## ASSIGNED TASK:
Everything from the line containing "Click inside the" to the end of the listing is to be set down exactly, both ends included, and nothing before it.

## DATASET CONTENT:
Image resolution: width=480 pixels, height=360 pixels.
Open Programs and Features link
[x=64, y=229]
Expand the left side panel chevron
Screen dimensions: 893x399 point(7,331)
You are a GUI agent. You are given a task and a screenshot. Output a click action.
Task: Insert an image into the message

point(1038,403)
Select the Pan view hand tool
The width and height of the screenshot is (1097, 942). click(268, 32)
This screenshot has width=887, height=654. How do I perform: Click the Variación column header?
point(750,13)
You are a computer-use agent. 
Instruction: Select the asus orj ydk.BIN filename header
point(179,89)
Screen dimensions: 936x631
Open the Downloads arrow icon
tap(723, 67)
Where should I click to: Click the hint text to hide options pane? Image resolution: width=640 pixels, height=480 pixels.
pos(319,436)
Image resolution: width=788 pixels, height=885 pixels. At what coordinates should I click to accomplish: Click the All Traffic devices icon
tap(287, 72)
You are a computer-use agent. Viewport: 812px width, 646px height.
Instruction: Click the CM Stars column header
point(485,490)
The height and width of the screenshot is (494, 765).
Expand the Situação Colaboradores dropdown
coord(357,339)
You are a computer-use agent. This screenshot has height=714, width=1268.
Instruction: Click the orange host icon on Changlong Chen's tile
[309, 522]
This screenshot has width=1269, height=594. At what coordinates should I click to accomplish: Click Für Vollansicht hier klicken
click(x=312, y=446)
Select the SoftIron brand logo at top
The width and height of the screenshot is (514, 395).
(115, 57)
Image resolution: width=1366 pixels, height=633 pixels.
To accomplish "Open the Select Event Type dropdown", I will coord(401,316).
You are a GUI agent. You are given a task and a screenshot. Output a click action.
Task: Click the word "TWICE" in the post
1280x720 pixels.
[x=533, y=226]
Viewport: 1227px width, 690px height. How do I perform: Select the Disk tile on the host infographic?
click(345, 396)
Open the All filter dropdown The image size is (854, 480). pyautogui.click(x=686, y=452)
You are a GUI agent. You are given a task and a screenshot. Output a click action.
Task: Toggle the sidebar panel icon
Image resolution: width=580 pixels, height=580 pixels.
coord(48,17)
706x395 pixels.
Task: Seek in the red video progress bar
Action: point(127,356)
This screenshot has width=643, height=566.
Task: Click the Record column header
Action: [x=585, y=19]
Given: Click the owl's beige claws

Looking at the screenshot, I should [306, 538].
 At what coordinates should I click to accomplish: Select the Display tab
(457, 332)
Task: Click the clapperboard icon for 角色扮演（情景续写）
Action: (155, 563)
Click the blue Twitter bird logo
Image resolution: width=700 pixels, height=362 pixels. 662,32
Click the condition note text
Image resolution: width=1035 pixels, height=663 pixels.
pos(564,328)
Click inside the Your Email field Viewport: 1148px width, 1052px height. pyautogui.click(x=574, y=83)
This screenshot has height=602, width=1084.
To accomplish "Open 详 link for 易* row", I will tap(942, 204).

## EXERCISE ANSWER:
Click inside the Your Email field Viewport: 1148px width, 1052px height. pyautogui.click(x=574, y=83)
This screenshot has height=602, width=1084.
To accomplish "Open 详 link for 易* row", I will tap(942, 204).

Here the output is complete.